The point I wanted to touch upon was your bemoaning the Music Industry's
promotion of rock-and-roll women as usually being sex objects (you
mentioned Tori Amos, for example).  If you want a bit of relief in the
whole mess -- and I share most of your criticisms -- then I'd advise you to
look at someone like Suzanne Vega, who professed her love for "Oranges and
Lemons" when it came out.  Although my wife is more of a fan of Ms. V. than
I am, I still think she speaks to your idea (and mine) of an incredibly
talented and capable FEMALE songwriter/musician who knows how to work
around The System. Each of her records is pretty darn tight, well-crafted,
and whatever other superlatives I can think of.  And she doesn't sell
herself cheap either!
"An evil petting zoo?" -- Dr. Evil


Message-ID: <>
Date: Tue, 1 Dec 1998 13:52:09 -0800 (PST)
From: Jeff Langr <>
Subject: Transistor Blast & diatribes

I think the only way I'm going to plunk out the
excessive bucks for Transistor Blast is to hope
that Columbia House or BMG pick it up and offer
it in their boxed set sale.  Does TVT have any
other artists represented?  I think you can get
NIN through CH, but I can't recall.  Any chance in
promoting this idea?

Regarding the digest o' endless sermons (5-29)
and that old art debate: art is what *you* want
to be.  Serrano's Piss Christ is art if you think
it is.  It becomes *product* when you want someone
to buy it.  At which point, "sadly", the whole
idea of consumerism comes into play... which means
of course that someone has to want to buy the shit
you call art.

> Don't ask the government to get involved.
> I actually *liked* "Piss Jesus".

Having the government involved in funding art
is absolutely moronic.  I personally happen to
find great artistic appeal in the trails of deer
shit running through my yard, but I don't see the
government funding it anytime soon, nor do I expect
them to.

Imagine if tomorrow the government decided that
Phil Collins was the epitome of art, and decided
to fund his tour (instead of Sears, eh).  I'm sure
you wouldn't be pleased -- the only reason you're
happy now with the government funding of art
is that you think the current trend is "cool."

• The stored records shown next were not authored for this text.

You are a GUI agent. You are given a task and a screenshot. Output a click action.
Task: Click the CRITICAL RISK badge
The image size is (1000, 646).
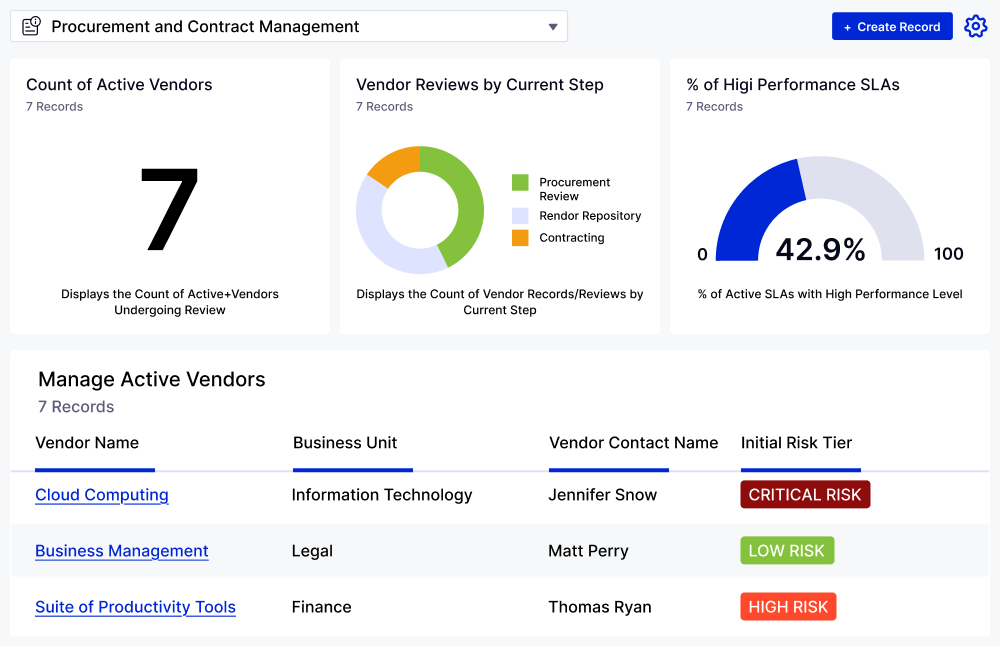click(x=805, y=495)
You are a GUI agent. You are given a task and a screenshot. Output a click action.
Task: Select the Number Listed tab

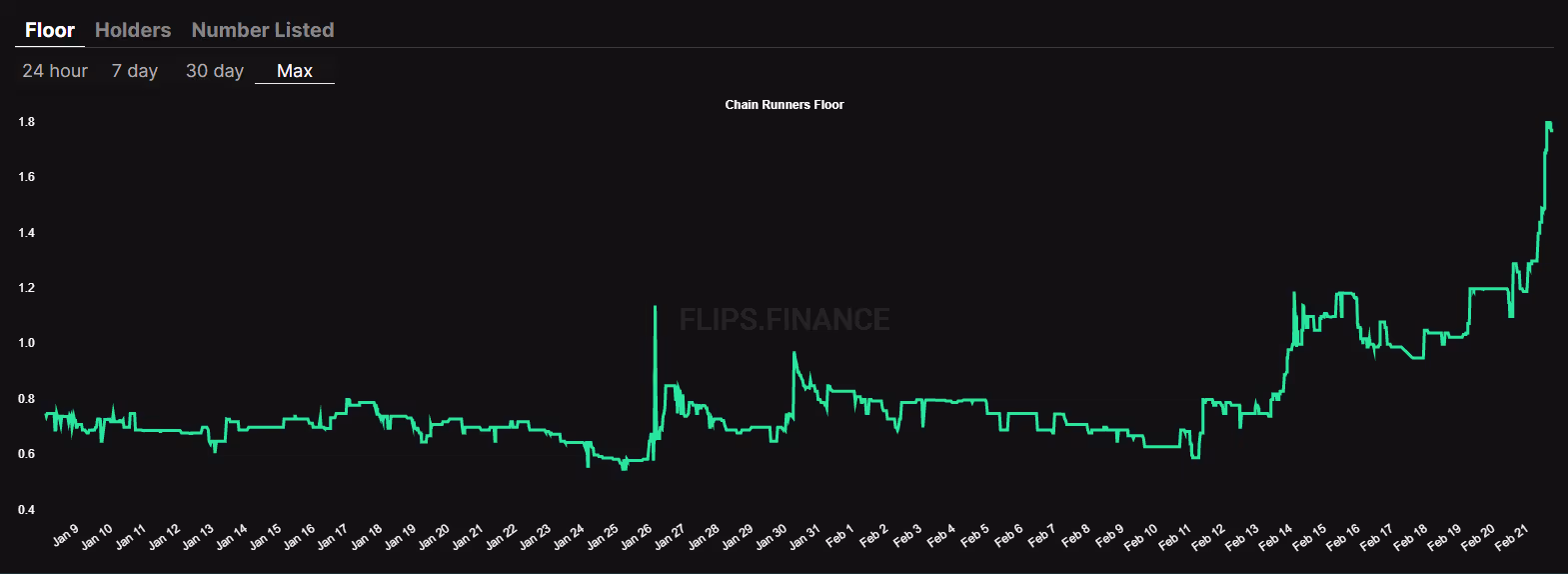pyautogui.click(x=263, y=30)
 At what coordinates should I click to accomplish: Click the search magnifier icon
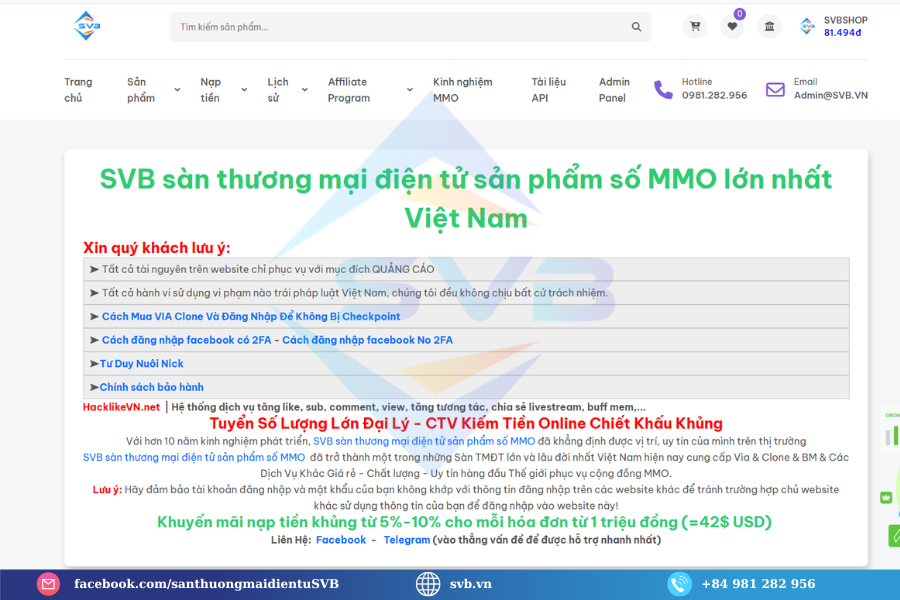pos(636,26)
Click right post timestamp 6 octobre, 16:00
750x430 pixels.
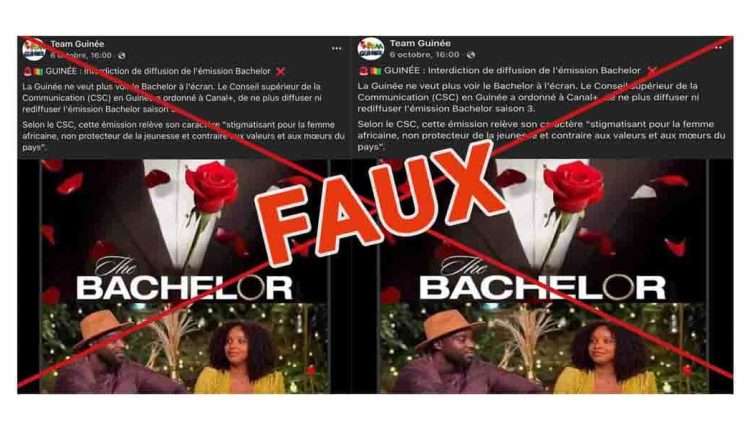point(424,55)
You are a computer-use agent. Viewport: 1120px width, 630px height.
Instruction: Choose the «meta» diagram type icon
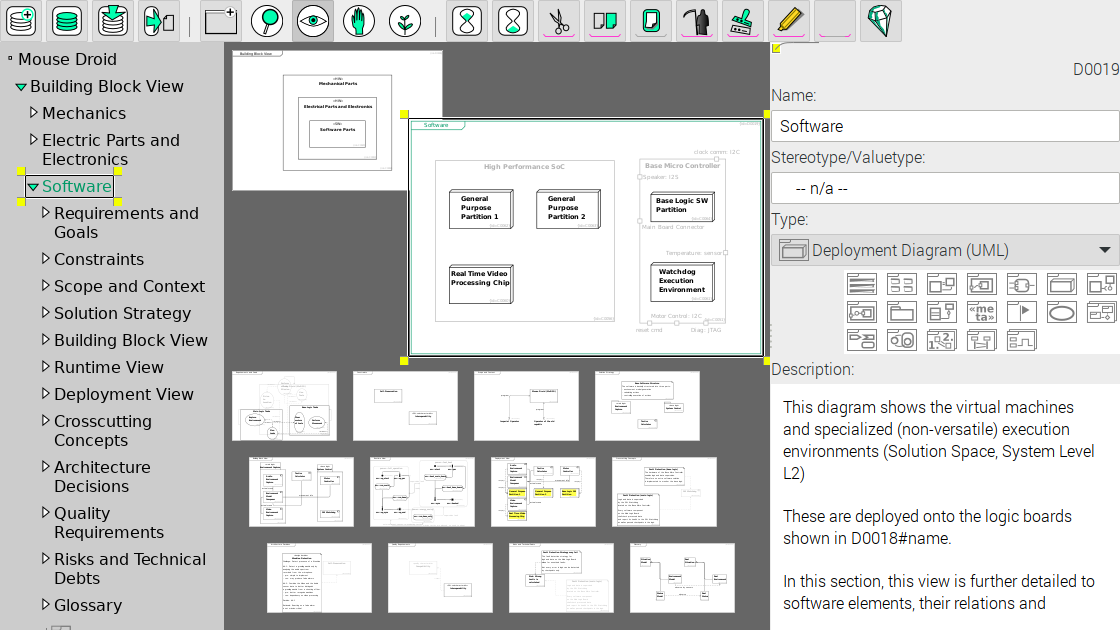coord(982,311)
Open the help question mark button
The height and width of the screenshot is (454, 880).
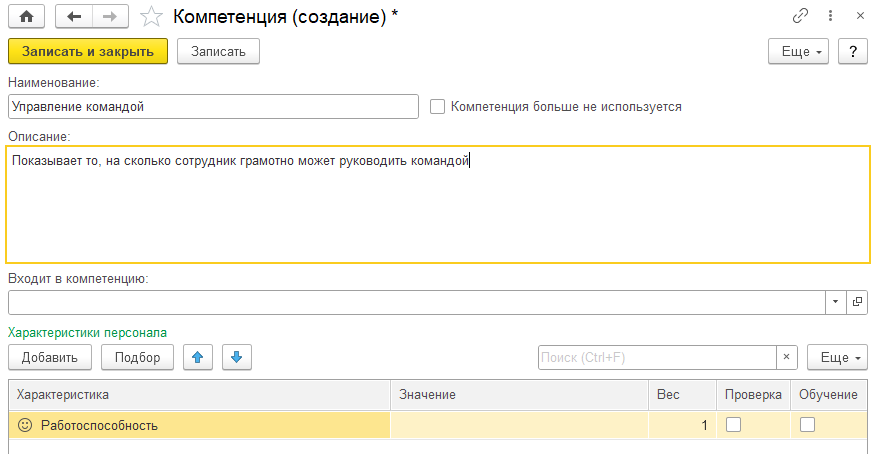pos(852,52)
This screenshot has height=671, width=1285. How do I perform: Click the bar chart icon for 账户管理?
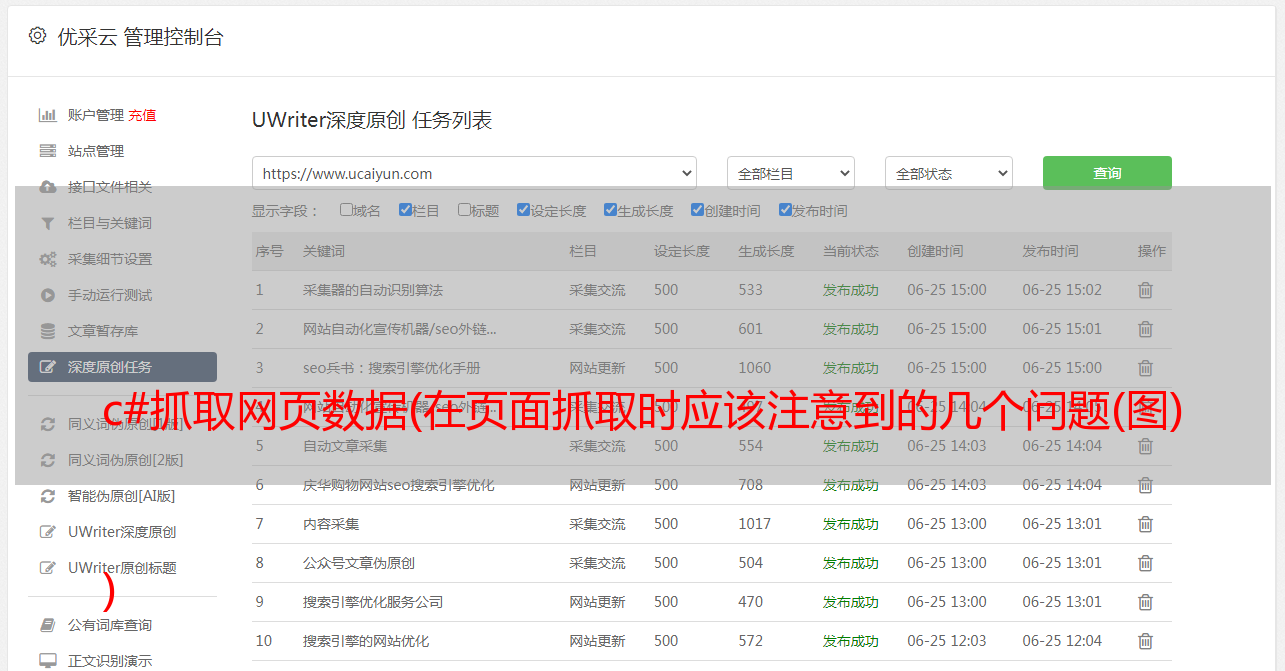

Government as arbiters of what is art sounds
pretty damn frightening to me.  The reality is
that someone must be willing to consume your
art, otherwise it is indeed worthless.  If my
art is deer shit, it should be my problem alone
that I'm not going to get rich off my art.

Re: overweight women, I think Ella Fitzgerald,
Aretha Franklin, Janis Joplin, Mama Cass, and a
few others weren't exactly skinny.  I'm not going
to even get into the reality of what performing
art is all about, but if you have the talent,
you can still succeed.  Your definition of success
seems to be MTV, which as far as I'm concerned
is close to being nothing about art.

PS, I wouldn't call Ani Difranco art, I find
her extremely annoying.  So far the only
definition of "art" that I've been able to
glean from the 5-29 chalkhills diatribe is that
it has to be not extremely popular or
non-mainstream.  That ends up being a
rather unfortunate definition.

Jeff L.


Message-ID: <>
From: Jill Oleson <>
Subject: on contemporary poetry and music
Date: Tue, 1 Dec 1998 16:09:07 -0600

I've long been of the opinion that most contemporary poets
set their words to music, but I figured that was because I
simply am unfamiliar with contemporary poetry outside of
the music genre.  I've read much of Patti Smith's poetry
(the stuff not set to music -- or at least I think it hasn't been).
And I remember Kurt Cobain bragging about how good
Courtney Love's poetry is -- but I haven't read any of it.
I'm not sure she's even published it). Beyond that, I haven't
looked far beyond Sylvia Plath.

I adore Emily Dickinson, but as a person who's been
dead for over 100 years, she fails to meet the contemporary
classification, eh?  Come to think of it, Sylvia Plath has
been dead for over a quarter century too.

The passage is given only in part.